_EXERCISE_.
Only one stretch of the data below is wanted: the lines from the one with "angle parameter label" through the one with "Click the meal", repeated exactly.

_ENTRIES SUPPLIED_.
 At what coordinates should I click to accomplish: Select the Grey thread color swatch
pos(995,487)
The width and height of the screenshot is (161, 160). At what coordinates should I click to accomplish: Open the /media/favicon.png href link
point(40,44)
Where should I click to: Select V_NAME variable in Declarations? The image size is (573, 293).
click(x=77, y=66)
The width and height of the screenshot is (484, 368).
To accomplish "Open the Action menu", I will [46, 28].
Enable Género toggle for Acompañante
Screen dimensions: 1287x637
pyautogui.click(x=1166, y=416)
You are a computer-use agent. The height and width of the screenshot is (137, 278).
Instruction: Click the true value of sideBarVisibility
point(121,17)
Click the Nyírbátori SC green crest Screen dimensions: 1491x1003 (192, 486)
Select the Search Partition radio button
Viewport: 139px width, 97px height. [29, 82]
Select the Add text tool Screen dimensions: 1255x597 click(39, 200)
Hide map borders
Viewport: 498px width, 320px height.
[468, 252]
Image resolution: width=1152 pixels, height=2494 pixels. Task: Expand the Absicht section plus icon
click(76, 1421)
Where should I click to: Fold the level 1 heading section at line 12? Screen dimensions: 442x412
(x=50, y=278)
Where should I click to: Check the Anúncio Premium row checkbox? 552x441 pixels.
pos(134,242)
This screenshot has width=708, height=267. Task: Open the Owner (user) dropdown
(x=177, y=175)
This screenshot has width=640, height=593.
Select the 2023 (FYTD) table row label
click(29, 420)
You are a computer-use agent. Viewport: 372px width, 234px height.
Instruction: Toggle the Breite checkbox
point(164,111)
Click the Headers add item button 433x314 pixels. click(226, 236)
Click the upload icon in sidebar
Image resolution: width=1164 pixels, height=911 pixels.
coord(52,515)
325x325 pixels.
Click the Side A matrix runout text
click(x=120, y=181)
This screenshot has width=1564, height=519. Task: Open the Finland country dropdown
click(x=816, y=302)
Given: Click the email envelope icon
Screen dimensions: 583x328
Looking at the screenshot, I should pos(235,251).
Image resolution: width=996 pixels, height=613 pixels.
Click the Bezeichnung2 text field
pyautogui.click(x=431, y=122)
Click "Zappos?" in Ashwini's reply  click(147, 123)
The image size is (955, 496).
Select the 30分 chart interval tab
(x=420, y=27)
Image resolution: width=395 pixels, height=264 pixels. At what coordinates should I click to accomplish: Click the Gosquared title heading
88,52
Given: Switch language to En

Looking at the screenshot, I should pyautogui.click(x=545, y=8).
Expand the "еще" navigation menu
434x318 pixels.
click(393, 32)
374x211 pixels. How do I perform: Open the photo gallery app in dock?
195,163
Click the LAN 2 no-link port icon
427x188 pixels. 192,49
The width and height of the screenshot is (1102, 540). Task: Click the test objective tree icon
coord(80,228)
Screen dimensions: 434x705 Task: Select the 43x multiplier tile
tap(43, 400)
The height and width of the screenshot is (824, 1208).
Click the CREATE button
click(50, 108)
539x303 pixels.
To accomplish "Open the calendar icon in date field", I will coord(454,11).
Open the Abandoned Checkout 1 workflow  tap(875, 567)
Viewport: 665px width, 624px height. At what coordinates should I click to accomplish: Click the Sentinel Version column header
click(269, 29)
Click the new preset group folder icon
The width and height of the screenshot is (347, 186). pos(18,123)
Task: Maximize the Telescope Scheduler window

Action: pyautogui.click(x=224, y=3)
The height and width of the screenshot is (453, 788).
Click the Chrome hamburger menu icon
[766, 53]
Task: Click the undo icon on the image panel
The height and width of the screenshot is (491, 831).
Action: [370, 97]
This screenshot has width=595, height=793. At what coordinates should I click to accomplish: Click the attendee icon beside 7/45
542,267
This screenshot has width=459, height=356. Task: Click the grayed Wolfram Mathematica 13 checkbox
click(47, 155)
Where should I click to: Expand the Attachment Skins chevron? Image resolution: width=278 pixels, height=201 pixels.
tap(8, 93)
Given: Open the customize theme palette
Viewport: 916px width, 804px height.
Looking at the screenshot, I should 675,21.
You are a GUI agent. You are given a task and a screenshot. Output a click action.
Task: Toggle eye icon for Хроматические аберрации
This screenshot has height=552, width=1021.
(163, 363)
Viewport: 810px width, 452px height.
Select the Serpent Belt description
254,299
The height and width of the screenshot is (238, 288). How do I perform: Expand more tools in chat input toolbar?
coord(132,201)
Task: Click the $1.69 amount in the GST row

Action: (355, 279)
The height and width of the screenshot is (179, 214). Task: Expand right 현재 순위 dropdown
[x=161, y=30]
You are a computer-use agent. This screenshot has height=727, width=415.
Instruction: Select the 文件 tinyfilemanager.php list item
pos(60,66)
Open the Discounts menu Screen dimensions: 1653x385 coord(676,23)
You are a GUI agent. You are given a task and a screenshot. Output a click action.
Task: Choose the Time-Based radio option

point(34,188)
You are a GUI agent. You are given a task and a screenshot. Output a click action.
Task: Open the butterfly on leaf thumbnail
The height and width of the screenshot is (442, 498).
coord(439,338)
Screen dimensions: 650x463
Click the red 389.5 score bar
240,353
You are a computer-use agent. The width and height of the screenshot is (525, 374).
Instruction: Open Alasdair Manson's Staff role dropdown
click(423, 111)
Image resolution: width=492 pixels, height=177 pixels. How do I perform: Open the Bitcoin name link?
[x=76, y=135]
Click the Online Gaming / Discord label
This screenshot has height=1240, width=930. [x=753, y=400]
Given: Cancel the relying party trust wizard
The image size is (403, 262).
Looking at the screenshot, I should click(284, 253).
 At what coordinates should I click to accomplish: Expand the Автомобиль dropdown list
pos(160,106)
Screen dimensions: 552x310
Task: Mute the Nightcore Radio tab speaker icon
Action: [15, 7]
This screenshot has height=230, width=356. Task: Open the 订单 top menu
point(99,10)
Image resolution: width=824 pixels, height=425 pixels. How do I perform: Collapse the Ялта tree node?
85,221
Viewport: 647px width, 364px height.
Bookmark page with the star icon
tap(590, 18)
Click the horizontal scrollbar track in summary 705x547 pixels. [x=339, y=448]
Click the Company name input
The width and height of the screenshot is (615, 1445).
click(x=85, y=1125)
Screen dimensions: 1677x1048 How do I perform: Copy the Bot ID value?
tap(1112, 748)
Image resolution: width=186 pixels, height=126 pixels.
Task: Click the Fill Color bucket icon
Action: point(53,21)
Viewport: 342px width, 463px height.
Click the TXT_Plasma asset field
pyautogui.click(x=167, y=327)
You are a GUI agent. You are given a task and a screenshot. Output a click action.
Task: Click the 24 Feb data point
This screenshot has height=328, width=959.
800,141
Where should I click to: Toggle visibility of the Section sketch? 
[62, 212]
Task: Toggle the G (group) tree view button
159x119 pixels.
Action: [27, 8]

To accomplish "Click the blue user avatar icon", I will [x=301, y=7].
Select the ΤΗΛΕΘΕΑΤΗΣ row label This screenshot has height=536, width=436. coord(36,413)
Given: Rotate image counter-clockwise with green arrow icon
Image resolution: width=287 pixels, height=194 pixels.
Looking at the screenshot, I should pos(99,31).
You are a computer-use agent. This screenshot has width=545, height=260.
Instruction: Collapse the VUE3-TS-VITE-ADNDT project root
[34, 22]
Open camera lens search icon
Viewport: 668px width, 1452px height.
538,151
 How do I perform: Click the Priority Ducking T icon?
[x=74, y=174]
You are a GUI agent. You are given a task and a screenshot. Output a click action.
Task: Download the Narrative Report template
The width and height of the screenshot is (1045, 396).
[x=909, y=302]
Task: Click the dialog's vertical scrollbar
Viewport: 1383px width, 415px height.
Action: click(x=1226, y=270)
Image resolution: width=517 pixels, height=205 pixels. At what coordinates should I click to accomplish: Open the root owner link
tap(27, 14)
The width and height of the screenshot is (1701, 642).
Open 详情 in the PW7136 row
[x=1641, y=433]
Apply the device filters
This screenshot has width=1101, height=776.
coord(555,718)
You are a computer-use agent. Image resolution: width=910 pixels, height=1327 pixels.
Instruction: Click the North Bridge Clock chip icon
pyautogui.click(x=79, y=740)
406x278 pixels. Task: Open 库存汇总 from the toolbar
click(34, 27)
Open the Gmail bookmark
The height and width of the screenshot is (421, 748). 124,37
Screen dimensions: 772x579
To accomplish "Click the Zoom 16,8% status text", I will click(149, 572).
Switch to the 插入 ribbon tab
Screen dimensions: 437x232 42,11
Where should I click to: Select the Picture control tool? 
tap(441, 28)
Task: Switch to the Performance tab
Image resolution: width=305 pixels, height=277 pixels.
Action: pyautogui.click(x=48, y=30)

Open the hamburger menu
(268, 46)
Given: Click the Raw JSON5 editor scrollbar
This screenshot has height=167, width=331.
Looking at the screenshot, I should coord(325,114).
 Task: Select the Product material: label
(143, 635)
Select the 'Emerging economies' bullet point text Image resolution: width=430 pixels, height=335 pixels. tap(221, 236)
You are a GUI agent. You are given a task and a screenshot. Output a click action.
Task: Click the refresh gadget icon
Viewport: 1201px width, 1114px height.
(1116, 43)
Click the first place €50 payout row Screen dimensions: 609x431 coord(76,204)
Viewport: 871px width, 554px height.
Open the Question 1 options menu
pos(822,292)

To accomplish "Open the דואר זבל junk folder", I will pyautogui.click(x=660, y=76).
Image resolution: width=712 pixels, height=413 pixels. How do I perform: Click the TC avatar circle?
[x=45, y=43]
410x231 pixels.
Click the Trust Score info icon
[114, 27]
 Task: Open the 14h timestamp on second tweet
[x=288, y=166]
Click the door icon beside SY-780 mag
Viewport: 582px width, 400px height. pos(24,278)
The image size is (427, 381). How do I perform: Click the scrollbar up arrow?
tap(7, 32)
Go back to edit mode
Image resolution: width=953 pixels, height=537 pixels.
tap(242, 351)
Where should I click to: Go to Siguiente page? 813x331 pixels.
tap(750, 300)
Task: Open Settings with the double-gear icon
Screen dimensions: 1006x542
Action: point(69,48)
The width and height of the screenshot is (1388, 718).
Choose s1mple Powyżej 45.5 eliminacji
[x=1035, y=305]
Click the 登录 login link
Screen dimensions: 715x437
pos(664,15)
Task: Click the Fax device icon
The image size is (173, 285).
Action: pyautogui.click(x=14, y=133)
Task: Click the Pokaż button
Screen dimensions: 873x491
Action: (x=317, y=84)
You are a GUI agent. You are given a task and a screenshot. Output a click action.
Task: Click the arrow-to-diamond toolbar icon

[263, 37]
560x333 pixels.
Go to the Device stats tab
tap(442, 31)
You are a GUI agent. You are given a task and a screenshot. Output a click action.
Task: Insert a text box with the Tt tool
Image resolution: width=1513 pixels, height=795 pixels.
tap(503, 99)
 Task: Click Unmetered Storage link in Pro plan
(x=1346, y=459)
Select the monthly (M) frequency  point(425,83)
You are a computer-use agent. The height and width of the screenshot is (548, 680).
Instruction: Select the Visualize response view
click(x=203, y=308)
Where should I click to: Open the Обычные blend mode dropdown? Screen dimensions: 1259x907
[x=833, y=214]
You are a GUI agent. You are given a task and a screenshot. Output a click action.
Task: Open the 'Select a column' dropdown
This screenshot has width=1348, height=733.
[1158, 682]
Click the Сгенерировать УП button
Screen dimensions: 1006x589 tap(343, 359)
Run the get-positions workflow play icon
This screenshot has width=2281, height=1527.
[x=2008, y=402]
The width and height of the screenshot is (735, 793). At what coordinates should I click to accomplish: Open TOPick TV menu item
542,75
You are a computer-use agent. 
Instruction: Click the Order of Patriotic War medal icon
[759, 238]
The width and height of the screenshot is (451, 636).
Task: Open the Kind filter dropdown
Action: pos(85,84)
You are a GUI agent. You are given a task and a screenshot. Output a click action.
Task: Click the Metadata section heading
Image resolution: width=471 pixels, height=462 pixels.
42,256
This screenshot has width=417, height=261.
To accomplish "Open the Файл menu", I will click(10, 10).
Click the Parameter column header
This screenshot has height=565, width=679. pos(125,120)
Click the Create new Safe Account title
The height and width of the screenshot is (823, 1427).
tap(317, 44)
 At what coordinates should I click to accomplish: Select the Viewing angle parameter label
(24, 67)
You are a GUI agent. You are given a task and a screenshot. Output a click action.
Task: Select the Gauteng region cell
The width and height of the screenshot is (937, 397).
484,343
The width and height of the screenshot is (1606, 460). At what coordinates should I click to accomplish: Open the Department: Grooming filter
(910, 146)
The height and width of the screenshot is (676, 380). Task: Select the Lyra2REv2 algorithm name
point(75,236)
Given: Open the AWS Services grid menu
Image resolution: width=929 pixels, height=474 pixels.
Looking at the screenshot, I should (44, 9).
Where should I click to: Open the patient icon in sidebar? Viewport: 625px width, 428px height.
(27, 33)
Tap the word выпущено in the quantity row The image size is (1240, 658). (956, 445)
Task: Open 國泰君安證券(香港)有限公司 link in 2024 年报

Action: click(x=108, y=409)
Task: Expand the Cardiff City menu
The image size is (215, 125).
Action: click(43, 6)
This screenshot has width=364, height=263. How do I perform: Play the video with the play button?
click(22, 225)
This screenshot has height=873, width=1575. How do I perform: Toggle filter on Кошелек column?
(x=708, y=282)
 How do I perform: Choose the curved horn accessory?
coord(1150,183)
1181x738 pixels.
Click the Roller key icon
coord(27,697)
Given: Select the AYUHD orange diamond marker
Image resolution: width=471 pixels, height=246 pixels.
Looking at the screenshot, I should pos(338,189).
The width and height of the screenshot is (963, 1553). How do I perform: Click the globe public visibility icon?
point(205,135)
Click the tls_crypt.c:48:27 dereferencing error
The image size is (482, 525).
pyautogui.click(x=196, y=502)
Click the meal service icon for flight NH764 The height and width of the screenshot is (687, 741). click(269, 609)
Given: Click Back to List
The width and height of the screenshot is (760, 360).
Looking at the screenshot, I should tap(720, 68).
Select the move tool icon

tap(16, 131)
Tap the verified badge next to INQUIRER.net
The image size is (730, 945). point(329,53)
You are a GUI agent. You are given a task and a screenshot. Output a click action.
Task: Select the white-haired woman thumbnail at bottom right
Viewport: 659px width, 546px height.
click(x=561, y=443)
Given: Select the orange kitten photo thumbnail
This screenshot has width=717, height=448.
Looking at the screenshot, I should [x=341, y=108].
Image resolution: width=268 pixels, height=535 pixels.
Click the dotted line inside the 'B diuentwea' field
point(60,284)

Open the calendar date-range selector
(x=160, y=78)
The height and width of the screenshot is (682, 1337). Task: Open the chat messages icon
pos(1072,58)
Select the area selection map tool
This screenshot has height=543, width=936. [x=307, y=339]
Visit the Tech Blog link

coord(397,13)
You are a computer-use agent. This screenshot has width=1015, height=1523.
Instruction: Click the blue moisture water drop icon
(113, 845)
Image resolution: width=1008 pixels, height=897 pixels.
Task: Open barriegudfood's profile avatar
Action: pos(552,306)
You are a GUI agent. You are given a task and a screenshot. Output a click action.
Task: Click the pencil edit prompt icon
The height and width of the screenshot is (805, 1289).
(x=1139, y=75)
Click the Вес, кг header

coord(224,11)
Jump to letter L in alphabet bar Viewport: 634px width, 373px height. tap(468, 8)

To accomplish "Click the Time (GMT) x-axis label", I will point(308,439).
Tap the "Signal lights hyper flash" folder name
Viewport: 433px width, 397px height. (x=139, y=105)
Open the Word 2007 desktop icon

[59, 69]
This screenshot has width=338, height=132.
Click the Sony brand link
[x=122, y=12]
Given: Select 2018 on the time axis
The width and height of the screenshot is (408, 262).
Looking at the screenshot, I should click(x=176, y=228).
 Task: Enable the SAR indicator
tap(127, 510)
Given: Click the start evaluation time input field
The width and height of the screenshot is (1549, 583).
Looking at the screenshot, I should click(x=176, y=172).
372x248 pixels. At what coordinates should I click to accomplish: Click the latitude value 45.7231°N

_COMPLETED TASK_.
 At what coordinates should I click to accomplish: Select the Viewing angle parameter label
(24, 67)
You are a GUI agent. You are given a task and a screenshot. Output a click action.
Task: Select the Gauteng region cell
The width and height of the screenshot is (937, 397).
484,343
The width and height of the screenshot is (1606, 460). At what coordinates should I click to accomplish: Open the Department: Grooming filter
(910, 146)
The height and width of the screenshot is (676, 380). Task: Select the Lyra2REv2 algorithm name
point(75,236)
Given: Open the AWS Services grid menu
Image resolution: width=929 pixels, height=474 pixels.
Looking at the screenshot, I should (44, 9).
Where should I click to: Open the patient icon in sidebar? Viewport: 625px width, 428px height.
(27, 33)
Tap the word выпущено in the quantity row The image size is (1240, 658). (956, 445)
Task: Open 國泰君安證券(香港)有限公司 link in 2024 年报

Action: click(x=108, y=409)
Task: Expand the Cardiff City menu
The image size is (215, 125).
Action: click(43, 6)
This screenshot has width=364, height=263. How do I perform: Play the video with the play button?
click(22, 225)
This screenshot has height=873, width=1575. How do I perform: Toggle filter on Кошелек column?
(x=708, y=282)
 How do I perform: Choose the curved horn accessory?
coord(1150,183)
1181x738 pixels.
Click the Roller key icon
coord(27,697)
Given: Select the AYUHD orange diamond marker
Image resolution: width=471 pixels, height=246 pixels.
Looking at the screenshot, I should pos(338,189).
The width and height of the screenshot is (963, 1553). How do I perform: Click the globe public visibility icon?
point(205,135)
Click the tls_crypt.c:48:27 dereferencing error
The image size is (482, 525).
pyautogui.click(x=196, y=502)
Click the meal service icon for flight NH764 The height and width of the screenshot is (687, 741). click(269, 609)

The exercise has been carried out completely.